_WHAT THIS TASK INVOLVES_
Return the passage of the kayak forum thread starting at "If looking for" and ending at "big name rigs.", copied word for word.

_DOCUMENT TEXT_
────────
# sit on top (open) or Sit in (closed)



## ishot3bucks (Dec 30, 2006)

hey guys i was looking at buying a kayak for fishing and have found some i like... nothing to pricey but was wondering if an open fishing kayak is worth the extra money then a closed fishing kayak. (pros or cons)
thanks


----------



## Swamp Monster (Jan 11, 2002)

They both have their place. SOT (sit on tops) are a bit more versatile since they are self draining (have scupper holes). SINK (sit inside) can be swamped but they can also provide a bit more weather protection....and some can be skirted for bigger water. 
Generally, the SOT's are more versatile for fishing. They are easier to organize for gear, easier to rig with rod holders, electronics etc if one chooses. Again, this is a general thing as SINK's can be outfitted to fish nicely as well. 
Generally (again, that word!) SOT's are more stable depending on hull design and they are easier to self rescue if you happen to tip or fall out....and falling out is more likely than tipping on many models.
SOT's are usually heavier, usually wider...at least many fishing specific models, they are slower and a little less efficient in most cases so if fishing locations that require a lot of distance to paddle, that could be a concern. Their are faster SOT fishing Kayaks like the Wilderness 140 Tarpon, Native Manta Ray 14.5 etc. But most fishing SOT's today are designed for stability and ease of standing up and casting. 

If looking for a really good value prices fishing kayak, check out the Perception Pescador 12. Good fishing platform for a few hundred less than most of the big name rigs.


----------



## perchoholic (Dec 29, 2010)

Love my Ascend 12 foot SOT, i fished from both and i prefer the SOT


----------



## flatlandfishing (Dec 24, 2008)

SOT is the way to go. I love my ocean kayak. The prob with cheap kayaks is a lot of time they are not a stable as the better ones. The longer and the wide is better than a short skinny one. You can go to this site and read about all kind of kayak reviews. They even have reviews from kayaks they no longer make. A good place to get info on a kayak you might have an eye on. If you are is SCS area when c/r bass starts up we can meet up and you can try mine. try this site-paddling.net


----------



## 2PawsRiver (Aug 4, 2002)

Sit on Top


----------



## stickman1978 (Sep 15, 2011)

I have SOT and prefer it to the sit in my wife uses. I see myself upgrading to the one without the molded seat in a few years. Comfort has its price.

I think the SOT gives you more range of motion.


----------



## Swamp Monster (Jan 11, 2002)

stickman1978 said:


> I have SOT and prefer it to the sit in my wife uses. I see myself upgrading to the one without the molded seat in a few years. Comfort has its price.
────────
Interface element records
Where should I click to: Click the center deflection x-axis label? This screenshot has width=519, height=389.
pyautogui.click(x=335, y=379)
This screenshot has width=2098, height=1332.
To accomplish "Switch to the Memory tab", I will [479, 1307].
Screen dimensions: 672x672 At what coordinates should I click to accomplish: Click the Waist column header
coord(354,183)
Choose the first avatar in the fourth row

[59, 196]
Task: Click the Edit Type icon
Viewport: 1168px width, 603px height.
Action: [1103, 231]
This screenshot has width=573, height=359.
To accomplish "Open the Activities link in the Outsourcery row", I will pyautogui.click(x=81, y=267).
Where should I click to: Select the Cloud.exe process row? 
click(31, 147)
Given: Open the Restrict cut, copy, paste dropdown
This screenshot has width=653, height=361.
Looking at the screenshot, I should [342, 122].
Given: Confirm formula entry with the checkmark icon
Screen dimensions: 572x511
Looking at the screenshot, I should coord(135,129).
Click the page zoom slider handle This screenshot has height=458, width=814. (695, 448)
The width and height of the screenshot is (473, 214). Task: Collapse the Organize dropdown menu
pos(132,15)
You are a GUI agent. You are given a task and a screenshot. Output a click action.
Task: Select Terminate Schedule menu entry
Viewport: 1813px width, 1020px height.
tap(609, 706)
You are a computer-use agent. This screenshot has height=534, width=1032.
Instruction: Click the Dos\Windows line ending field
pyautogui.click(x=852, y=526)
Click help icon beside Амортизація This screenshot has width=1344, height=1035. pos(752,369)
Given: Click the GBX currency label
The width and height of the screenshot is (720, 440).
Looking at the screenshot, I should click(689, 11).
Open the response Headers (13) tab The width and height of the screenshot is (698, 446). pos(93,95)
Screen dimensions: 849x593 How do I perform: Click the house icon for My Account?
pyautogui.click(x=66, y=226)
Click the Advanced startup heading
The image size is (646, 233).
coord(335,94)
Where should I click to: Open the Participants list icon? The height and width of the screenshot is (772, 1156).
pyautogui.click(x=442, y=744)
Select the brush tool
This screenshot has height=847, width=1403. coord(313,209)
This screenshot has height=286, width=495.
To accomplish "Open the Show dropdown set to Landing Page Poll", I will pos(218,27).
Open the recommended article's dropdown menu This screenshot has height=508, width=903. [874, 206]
────────
_WRITTEN RESPONSE_
If looking for a really good value prices fishing kayak, check out the Perception Pescador 12. Good fishing platform for a few hundred less than most of the big name rigs.